BACKGROUND: We describe a test for rapid detection of S. dysenteriae 1 in bacterial cultures and in stools, at the bedside of patients. METHODOLOGY/PRINCIPAL FINDINGS: The test is based on the detection of S. dysenteriae 1 lipopolysaccharide (LPS) using serotype 1-specific monoclonal antibodies coupled to gold particles and displayed on a one-step immunochromatographic dipstick. A concentration as low as 15 ng/ml of LPS was detected in distilled water and in reconstituted stools in 10 minutes. In distilled water and in reconstituted stools, an unequivocal positive reaction was obtained with 1.6×106 CFU/ml and 4.9×106 CFU/ml of S. dysenteriae 1, respectively. Optimal conditions to read the test have been determined to limit the risk of ambiguous results due to appearance of a faint yellow test band in some negative samples. The specificity was 100% when tested with a battery of Shigella and unrelated strains in culture. When tested on 328 clinical samples in India, Vietnam, Senegal and France by laboratory technicians and in Democratic Republic of Congo by a field technician, the specificity (312/316) was 98.7% (95% CI:96.6-99.6%) and the sensitivity (11/12) was 91.7% (95% CI:59.8-99.6%). Stool cultures and the immunochromatographic test showed concordant results in 98.4 % of cases (323/328) in comparative studies. Positive and negative predictive values were 73.3% (95% CI:44.8-91.1%) and 99.7% (95% CI:98-100%). CONCLUSION: The initial findings presented here for a simple dipstick-based test to diagnose S. dysenteriae 1 demonstrates its promising potential to become a powerful tool for case management and epidemiological surveys.

Dipstick for rapid diagnosis of Shigella flexneri 2a in stool.

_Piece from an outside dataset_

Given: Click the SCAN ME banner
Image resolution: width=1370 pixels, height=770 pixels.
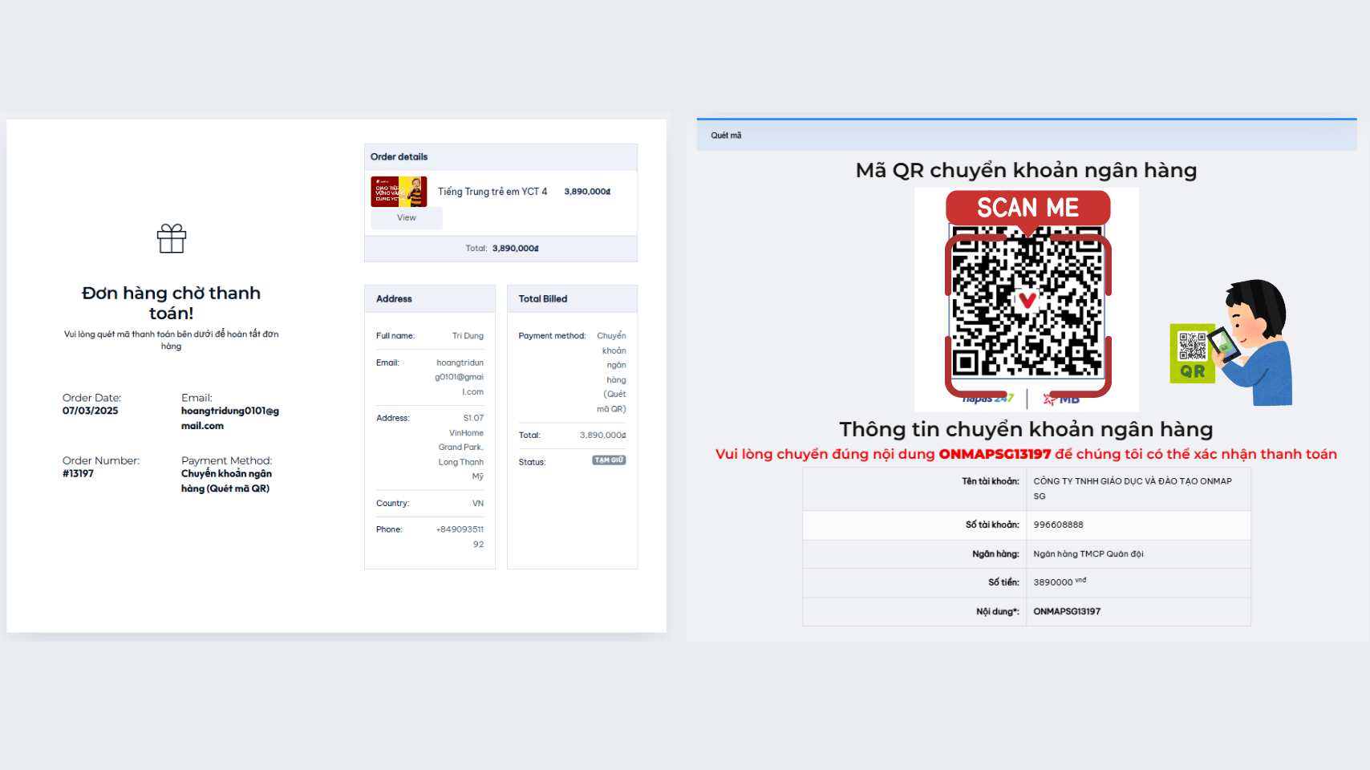Looking at the screenshot, I should [x=1028, y=208].
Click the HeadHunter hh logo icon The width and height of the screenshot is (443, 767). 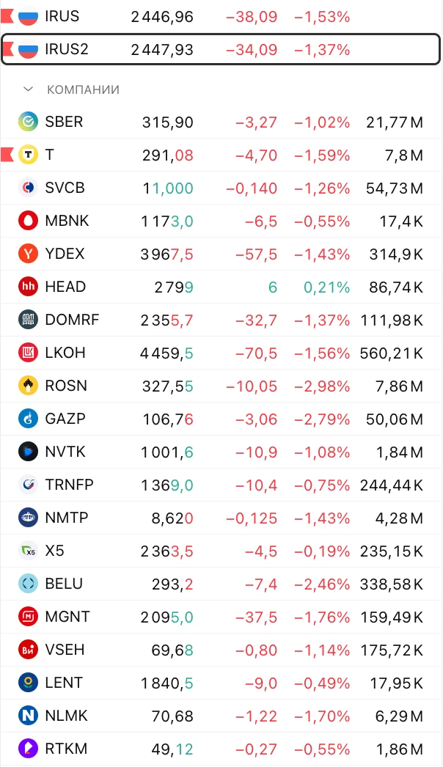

BACKGROUND: Shigellosis or bacillary dysentery, an acute bloody diarrhoea, is a major public health burden in developing countries. In the absence of prompt and appropriate treatment, the infection is often fatal, particularly in young malnourished children. Here, we describe a new diagnostic test for rapid detection, in stool, at the bedside of patients, of Shigella flexneri 2a, the most predominant agent of the endemic form of the disease. METHODOLOGY/PRINCIPAL FINDINGS: The test is based on the detection of S.flexneri 2a lipopolysaccharide (LPS) using serotype 2a-specific monoclonal antibodies coupled to gold particles and displayed on one-step immunochromatographic dipstick. A concentration as low as 20 ng/ml of LPS is detected in distilled water and in reconstituted stools in under 15 minutes. The threshold of detection corresponds to a concentration of 5x10(7) CFU/ml of S. flexneri 2a, which provides an unequivocal positive reaction in three minutes in distilled water and reconstituted stools. The specificity is 100% when tested with a battery of Shigella and unrelated strains, in culture. When tested in Vietnam, on clinical samples, the specificity and sensitivity were 99.2 and 91.5%, respectively. A decrease of the sensitivity during the evaluation on stool samples was observed after five weeks at room temperature and was due to moistening of the dipsticks caused by the humidity of the air during the fifth week of the evaluation. This drawback is now overcome by improving the packaging and providing dipsticks individually wrapped in waterproof bags. CONCLUSION: This simple dipstick-bases test represents a powerful tool for case management and epidemiological surveys.